### TASK TO COMPLETE
Return the data below, unchanged.

--------------------------------

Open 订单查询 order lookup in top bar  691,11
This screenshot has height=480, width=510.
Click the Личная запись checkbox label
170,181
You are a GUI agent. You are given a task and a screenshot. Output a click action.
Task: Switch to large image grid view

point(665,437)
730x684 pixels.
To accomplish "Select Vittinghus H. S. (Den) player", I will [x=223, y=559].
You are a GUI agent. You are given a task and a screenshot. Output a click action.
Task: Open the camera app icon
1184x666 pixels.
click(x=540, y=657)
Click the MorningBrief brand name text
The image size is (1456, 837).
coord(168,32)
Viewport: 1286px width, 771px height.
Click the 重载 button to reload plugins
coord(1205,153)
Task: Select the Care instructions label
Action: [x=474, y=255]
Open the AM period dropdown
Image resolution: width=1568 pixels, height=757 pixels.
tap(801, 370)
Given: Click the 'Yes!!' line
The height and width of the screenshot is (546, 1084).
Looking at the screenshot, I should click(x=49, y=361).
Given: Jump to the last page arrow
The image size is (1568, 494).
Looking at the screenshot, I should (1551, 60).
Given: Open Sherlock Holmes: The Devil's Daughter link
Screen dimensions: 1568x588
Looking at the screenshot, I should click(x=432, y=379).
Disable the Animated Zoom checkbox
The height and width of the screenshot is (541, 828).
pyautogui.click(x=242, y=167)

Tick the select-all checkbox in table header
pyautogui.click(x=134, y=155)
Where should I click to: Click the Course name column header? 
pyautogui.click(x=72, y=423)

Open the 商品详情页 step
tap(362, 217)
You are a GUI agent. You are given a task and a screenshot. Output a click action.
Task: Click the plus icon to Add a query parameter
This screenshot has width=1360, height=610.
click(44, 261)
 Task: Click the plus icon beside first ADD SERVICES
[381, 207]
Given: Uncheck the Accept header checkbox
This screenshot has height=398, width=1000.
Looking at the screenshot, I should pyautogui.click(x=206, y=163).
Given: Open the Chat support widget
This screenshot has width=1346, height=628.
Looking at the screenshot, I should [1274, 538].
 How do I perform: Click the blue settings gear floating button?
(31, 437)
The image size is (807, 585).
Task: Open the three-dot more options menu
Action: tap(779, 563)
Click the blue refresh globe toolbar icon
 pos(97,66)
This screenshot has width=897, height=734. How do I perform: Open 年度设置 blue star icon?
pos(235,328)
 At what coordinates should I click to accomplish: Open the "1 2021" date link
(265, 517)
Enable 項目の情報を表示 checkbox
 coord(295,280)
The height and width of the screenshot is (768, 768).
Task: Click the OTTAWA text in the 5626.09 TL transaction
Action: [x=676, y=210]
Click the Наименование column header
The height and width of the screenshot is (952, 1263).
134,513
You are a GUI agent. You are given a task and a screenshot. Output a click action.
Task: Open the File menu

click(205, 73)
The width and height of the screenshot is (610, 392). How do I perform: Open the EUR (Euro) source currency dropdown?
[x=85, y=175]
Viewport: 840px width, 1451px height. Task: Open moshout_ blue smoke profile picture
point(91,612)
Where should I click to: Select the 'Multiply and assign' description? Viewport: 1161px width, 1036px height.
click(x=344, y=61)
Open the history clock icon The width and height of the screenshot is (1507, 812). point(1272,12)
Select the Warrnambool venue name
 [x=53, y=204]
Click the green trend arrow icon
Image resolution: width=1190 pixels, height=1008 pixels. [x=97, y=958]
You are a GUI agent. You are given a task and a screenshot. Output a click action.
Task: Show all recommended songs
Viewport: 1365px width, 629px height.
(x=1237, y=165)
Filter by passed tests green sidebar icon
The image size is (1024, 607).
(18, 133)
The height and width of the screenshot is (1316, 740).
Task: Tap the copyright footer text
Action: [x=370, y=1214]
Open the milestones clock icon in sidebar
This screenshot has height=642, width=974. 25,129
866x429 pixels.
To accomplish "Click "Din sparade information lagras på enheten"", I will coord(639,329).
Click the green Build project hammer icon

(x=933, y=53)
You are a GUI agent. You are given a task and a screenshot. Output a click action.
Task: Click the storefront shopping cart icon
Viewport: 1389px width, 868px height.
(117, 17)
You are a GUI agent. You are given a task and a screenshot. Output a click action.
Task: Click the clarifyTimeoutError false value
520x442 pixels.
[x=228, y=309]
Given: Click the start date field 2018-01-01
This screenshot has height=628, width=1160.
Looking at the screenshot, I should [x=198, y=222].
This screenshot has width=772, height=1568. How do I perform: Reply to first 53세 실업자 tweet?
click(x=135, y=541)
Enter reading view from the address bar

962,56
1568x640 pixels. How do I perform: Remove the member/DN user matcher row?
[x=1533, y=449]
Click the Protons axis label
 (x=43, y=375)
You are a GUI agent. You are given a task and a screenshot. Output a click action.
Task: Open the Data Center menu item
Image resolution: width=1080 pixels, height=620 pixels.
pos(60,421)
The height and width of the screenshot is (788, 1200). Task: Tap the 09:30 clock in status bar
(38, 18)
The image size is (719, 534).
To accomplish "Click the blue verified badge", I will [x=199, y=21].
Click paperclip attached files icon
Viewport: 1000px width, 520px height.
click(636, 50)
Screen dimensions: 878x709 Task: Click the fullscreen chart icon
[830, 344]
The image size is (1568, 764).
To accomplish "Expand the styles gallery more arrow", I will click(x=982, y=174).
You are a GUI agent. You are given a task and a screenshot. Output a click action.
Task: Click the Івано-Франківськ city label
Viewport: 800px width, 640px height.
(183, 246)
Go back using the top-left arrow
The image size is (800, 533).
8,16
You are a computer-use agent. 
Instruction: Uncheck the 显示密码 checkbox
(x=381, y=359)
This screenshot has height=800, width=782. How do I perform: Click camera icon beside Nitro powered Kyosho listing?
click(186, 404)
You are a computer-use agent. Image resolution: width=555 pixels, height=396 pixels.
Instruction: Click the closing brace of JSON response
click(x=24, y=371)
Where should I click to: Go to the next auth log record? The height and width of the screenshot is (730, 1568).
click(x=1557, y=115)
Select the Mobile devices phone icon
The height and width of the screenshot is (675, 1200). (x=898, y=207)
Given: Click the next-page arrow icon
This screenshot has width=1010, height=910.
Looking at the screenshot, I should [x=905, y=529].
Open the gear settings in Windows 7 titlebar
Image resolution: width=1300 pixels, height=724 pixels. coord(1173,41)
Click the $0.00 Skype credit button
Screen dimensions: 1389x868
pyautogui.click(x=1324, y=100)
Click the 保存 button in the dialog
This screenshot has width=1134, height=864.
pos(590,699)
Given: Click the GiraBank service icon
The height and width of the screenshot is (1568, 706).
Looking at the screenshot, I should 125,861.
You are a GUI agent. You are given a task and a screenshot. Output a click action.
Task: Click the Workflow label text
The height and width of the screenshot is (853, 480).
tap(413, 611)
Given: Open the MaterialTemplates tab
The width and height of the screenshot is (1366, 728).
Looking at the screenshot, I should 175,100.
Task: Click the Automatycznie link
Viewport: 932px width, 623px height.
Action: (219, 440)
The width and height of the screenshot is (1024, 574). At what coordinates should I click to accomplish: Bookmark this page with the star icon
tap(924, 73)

--------------------------------

### TASK RESULT
Open 订单查询 order lookup in top bar  691,11
This screenshot has height=480, width=510.
Click the Личная запись checkbox label
170,181
You are a GUI agent. You are given a task and a screenshot. Output a click action.
Task: Switch to large image grid view

point(665,437)
730x684 pixels.
To accomplish "Select Vittinghus H. S. (Den) player", I will [x=223, y=559].
You are a GUI agent. You are given a task and a screenshot. Output a click action.
Task: Open the camera app icon
1184x666 pixels.
click(x=540, y=657)
Click the MorningBrief brand name text
The image size is (1456, 837).
coord(168,32)
Viewport: 1286px width, 771px height.
Click the 重载 button to reload plugins
coord(1205,153)
Task: Select the Care instructions label
Action: [x=474, y=255]
Open the AM period dropdown
Image resolution: width=1568 pixels, height=757 pixels.
tap(801, 370)
Given: Click the 'Yes!!' line
The height and width of the screenshot is (546, 1084).
Looking at the screenshot, I should click(x=49, y=361).
Given: Jump to the last page arrow
The image size is (1568, 494).
Looking at the screenshot, I should (1551, 60).
Given: Open Sherlock Holmes: The Devil's Daughter link
Screen dimensions: 1568x588
Looking at the screenshot, I should click(x=432, y=379).
Disable the Animated Zoom checkbox
The height and width of the screenshot is (541, 828).
pyautogui.click(x=242, y=167)

Tick the select-all checkbox in table header
pyautogui.click(x=134, y=155)
Where should I click to: Click the Course name column header? 
pyautogui.click(x=72, y=423)

Open the 商品详情页 step
tap(362, 217)
You are a GUI agent. You are given a task and a screenshot. Output a click action.
Task: Click the plus icon to Add a query parameter
This screenshot has width=1360, height=610.
click(44, 261)
 Task: Click the plus icon beside first ADD SERVICES
[381, 207]
Given: Uncheck the Accept header checkbox
This screenshot has height=398, width=1000.
Looking at the screenshot, I should pyautogui.click(x=206, y=163).
Given: Open the Chat support widget
This screenshot has width=1346, height=628.
Looking at the screenshot, I should [1274, 538].
 How do I perform: Click the blue settings gear floating button?
(31, 437)
The image size is (807, 585).
Task: Open the three-dot more options menu
Action: tap(779, 563)
Click the blue refresh globe toolbar icon
 pos(97,66)
This screenshot has width=897, height=734. How do I perform: Open 年度设置 blue star icon?
pos(235,328)
 At what coordinates should I click to accomplish: Open the "1 2021" date link
(265, 517)
Enable 項目の情報を表示 checkbox
 coord(295,280)
The height and width of the screenshot is (768, 768).
Task: Click the OTTAWA text in the 5626.09 TL transaction
Action: [x=676, y=210]
Click the Наименование column header
The height and width of the screenshot is (952, 1263).
134,513
You are a GUI agent. You are given a task and a screenshot. Output a click action.
Task: Open the File menu

click(205, 73)
The width and height of the screenshot is (610, 392). How do I perform: Open the EUR (Euro) source currency dropdown?
[x=85, y=175]
Viewport: 840px width, 1451px height. Task: Open moshout_ blue smoke profile picture
point(91,612)
Where should I click to: Select the 'Multiply and assign' description? Viewport: 1161px width, 1036px height.
click(x=344, y=61)
Open the history clock icon The width and height of the screenshot is (1507, 812). point(1272,12)
Select the Warrnambool venue name
 [x=53, y=204]
Click the green trend arrow icon
Image resolution: width=1190 pixels, height=1008 pixels. [x=97, y=958]
You are a GUI agent. You are given a task and a screenshot. Output a click action.
Task: Show all recommended songs
Viewport: 1365px width, 629px height.
(x=1237, y=165)
Filter by passed tests green sidebar icon
The image size is (1024, 607).
(18, 133)
The height and width of the screenshot is (1316, 740).
Task: Tap the copyright footer text
Action: [x=370, y=1214]
Open the milestones clock icon in sidebar
This screenshot has height=642, width=974. 25,129
866x429 pixels.
To accomplish "Click "Din sparade information lagras på enheten"", I will coord(639,329).
Click the green Build project hammer icon

(x=933, y=53)
You are a GUI agent. You are given a task and a screenshot. Output a click action.
Task: Click the storefront shopping cart icon
Viewport: 1389px width, 868px height.
(117, 17)
You are a GUI agent. You are given a task and a screenshot. Output a click action.
Task: Click the clarifyTimeoutError false value
520x442 pixels.
[x=228, y=309]
Given: Click the start date field 2018-01-01
This screenshot has height=628, width=1160.
Looking at the screenshot, I should [x=198, y=222].
This screenshot has width=772, height=1568. How do I perform: Reply to first 53세 실업자 tweet?
click(x=135, y=541)
Enter reading view from the address bar

962,56
1568x640 pixels. How do I perform: Remove the member/DN user matcher row?
[x=1533, y=449]
Click the Protons axis label
 (x=43, y=375)
You are a GUI agent. You are given a task and a screenshot. Output a click action.
Task: Open the Data Center menu item
Image resolution: width=1080 pixels, height=620 pixels.
pos(60,421)
The height and width of the screenshot is (788, 1200). Task: Tap the 09:30 clock in status bar
(38, 18)
The image size is (719, 534).
To accomplish "Click the blue verified badge", I will [x=199, y=21].
Click paperclip attached files icon
Viewport: 1000px width, 520px height.
click(636, 50)
Screen dimensions: 878x709 Task: Click the fullscreen chart icon
[830, 344]
The image size is (1568, 764).
To accomplish "Expand the styles gallery more arrow", I will click(x=982, y=174).
You are a GUI agent. You are given a task and a screenshot. Output a click action.
Task: Click the Івано-Франківськ city label
Viewport: 800px width, 640px height.
(183, 246)
Go back using the top-left arrow
The image size is (800, 533).
8,16
You are a computer-use agent. 
Instruction: Uncheck the 显示密码 checkbox
(x=381, y=359)
This screenshot has height=800, width=782. How do I perform: Click camera icon beside Nitro powered Kyosho listing?
click(186, 404)
You are a computer-use agent. Image resolution: width=555 pixels, height=396 pixels.
Instruction: Click the closing brace of JSON response
click(x=24, y=371)
Where should I click to: Go to the next auth log record? The height and width of the screenshot is (730, 1568).
click(x=1557, y=115)
Select the Mobile devices phone icon
The height and width of the screenshot is (675, 1200). (x=898, y=207)
Given: Click the next-page arrow icon
This screenshot has width=1010, height=910.
Looking at the screenshot, I should [x=905, y=529].
Open the gear settings in Windows 7 titlebar
Image resolution: width=1300 pixels, height=724 pixels. coord(1173,41)
Click the $0.00 Skype credit button
Screen dimensions: 1389x868
pyautogui.click(x=1324, y=100)
Click the 保存 button in the dialog
This screenshot has width=1134, height=864.
pos(590,699)
Given: Click the GiraBank service icon
The height and width of the screenshot is (1568, 706).
Looking at the screenshot, I should 125,861.
You are a GUI agent. You are given a task and a screenshot. Output a click action.
Task: Click the Workflow label text
The height and width of the screenshot is (853, 480).
tap(413, 611)
Given: Open the MaterialTemplates tab
The width and height of the screenshot is (1366, 728).
Looking at the screenshot, I should 175,100.
Task: Click the Automatycznie link
Viewport: 932px width, 623px height.
Action: (219, 440)
The width and height of the screenshot is (1024, 574). At what coordinates should I click to accomplish: Bookmark this page with the star icon
tap(924, 73)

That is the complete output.